Production Emergencies using MapMaker:
- Cache memory (weak references and keys) causing extremely long GC pauses with very low cache hit rates. This is due to the weak eviction implementation needing (1) two runs of the garbage collector to mark first, then finally remove the references and (2) expiring based on a very hard to internalize concept of "time to OOM" rather than a sane LRU policy. Switching to a simple size-1000 LRU cache (well under 1% of allocated RAM) resolved this entirely.
- Weak and soft keys causing zero percent cache hit rate with MapMaker. An attempt to use MapMaker Map with long primitives as the keys had a zero percent cache hit rate due to (a) java primitive auto boxing and (b) MapMaker with weak or soft keys "uses identity (
==
) comparisons instead for keys". This caused every cache set or get operation to create a new Long object with a new identity resulting in zero hit rate. - Why MapMaker in this post? Both of the serious problems ran into with MapMaker occured with Guice injected (non RequestScoped) implementations of a Map interface. Guice encourages developers to rely on the "magic" of their environment and makes it easy to overlook implementation details and API limitations.
*What are Action / Handler / ActionInput Frameworks:
A full description is outside the scope of this post, but these are very common and easy to code framework approaches to handling requests, typically HttpRequests, in WebApps.
A full description is outside the scope of this post, but these are very common and easy to code framework approaches to handling requests, typically HttpRequests, in WebApps.
- Actions are request-scoped (even if not by guice) processors for a specific request. I.e. a WebApp might have a LoginAction object that maintains state about a request as well as containing the code to validate, process, and return results for a request.
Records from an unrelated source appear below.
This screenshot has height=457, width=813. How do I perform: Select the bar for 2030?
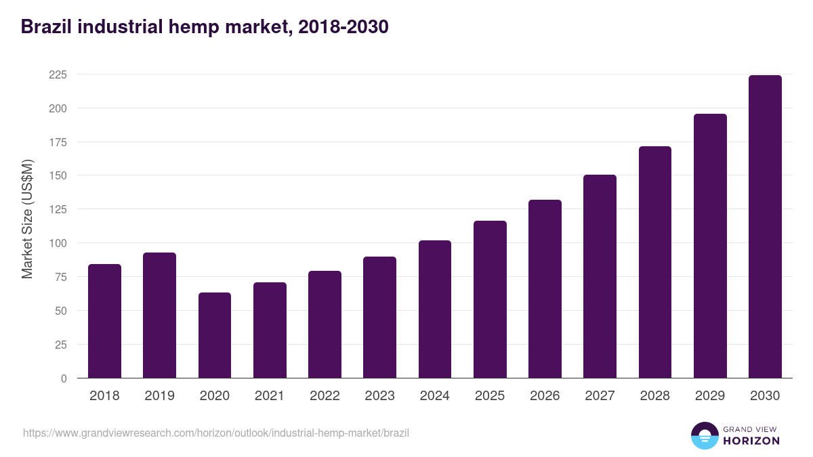click(x=765, y=227)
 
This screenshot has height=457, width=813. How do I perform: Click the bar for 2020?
click(x=215, y=335)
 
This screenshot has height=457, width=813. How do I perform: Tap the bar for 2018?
click(x=104, y=321)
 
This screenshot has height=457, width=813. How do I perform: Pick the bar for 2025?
click(x=490, y=299)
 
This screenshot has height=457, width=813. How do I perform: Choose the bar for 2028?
click(x=655, y=262)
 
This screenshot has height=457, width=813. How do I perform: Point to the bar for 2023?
click(x=379, y=318)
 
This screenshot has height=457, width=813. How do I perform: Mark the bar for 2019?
click(x=159, y=315)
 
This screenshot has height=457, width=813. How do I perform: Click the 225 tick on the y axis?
click(x=58, y=74)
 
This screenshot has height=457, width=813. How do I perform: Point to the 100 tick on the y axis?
click(x=58, y=243)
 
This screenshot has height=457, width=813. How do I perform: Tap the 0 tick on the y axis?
click(x=64, y=378)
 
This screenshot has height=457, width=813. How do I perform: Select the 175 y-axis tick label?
click(x=58, y=142)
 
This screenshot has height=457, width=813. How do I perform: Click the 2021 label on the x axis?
click(x=269, y=396)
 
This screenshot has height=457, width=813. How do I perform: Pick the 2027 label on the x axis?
click(x=600, y=396)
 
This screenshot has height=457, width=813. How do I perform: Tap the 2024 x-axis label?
click(x=434, y=396)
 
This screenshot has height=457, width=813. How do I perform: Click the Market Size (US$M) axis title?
click(x=27, y=219)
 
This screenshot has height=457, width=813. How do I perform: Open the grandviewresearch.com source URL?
click(x=216, y=433)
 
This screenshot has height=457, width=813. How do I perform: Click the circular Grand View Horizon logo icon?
click(x=704, y=435)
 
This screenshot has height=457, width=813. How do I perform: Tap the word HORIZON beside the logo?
click(x=751, y=441)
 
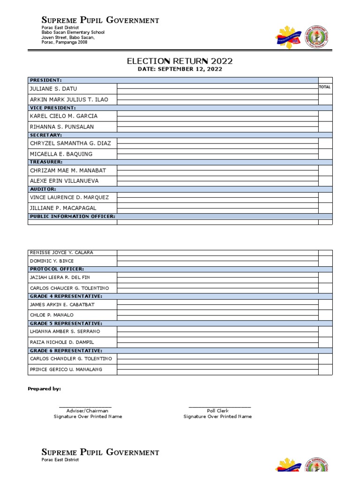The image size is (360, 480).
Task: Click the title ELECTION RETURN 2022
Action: point(180,61)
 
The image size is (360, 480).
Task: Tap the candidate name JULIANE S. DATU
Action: point(53,89)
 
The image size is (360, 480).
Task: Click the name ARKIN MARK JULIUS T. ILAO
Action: point(69,99)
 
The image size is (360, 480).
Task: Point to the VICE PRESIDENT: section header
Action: point(52,108)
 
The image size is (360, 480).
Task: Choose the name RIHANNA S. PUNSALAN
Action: point(62,127)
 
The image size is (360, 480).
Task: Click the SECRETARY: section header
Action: point(46,135)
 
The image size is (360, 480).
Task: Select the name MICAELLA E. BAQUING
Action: point(61,154)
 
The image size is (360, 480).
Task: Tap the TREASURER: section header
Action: point(46,162)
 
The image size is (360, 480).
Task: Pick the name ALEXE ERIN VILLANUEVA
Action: point(64,181)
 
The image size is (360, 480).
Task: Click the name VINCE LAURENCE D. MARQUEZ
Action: point(69,197)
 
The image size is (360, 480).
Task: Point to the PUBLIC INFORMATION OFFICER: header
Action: point(72,217)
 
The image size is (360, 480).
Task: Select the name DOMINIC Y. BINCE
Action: point(52,261)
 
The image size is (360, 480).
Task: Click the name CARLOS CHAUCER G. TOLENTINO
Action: point(69,288)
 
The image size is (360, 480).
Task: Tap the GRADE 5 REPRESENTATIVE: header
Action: point(66,323)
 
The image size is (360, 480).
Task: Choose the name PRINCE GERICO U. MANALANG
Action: point(66,369)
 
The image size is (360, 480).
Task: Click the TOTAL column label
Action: point(325,87)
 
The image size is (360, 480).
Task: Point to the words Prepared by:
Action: point(44,389)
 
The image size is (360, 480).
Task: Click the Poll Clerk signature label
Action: point(218,411)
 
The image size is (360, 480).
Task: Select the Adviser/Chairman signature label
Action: point(87,411)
It's state may include the user's login, password, as well as request metadata (a timestamp, security tokens, etc). These commonly have a constructor taking injected parameters (extracted and converted from the HttpRequest), along with 2 +/- methods to process and generate results for a request.
- Handlers with ActionInput frameworks use singleton (no per-request-state) Handler classes along with ActionInputs per request. This separates input processing to be per-request and typically uses field reflection to populate the ActionInputs object. Each Handler has it's own SpecificActionInputs class extending a common ActionInputs class, with the framework using reflection to populate SpecificActionInputs per request. The Handler has very similar methods to "Actions" above, but now takes SpecificActionInputs as a method param avoiding the need for request-state to live in the Handler.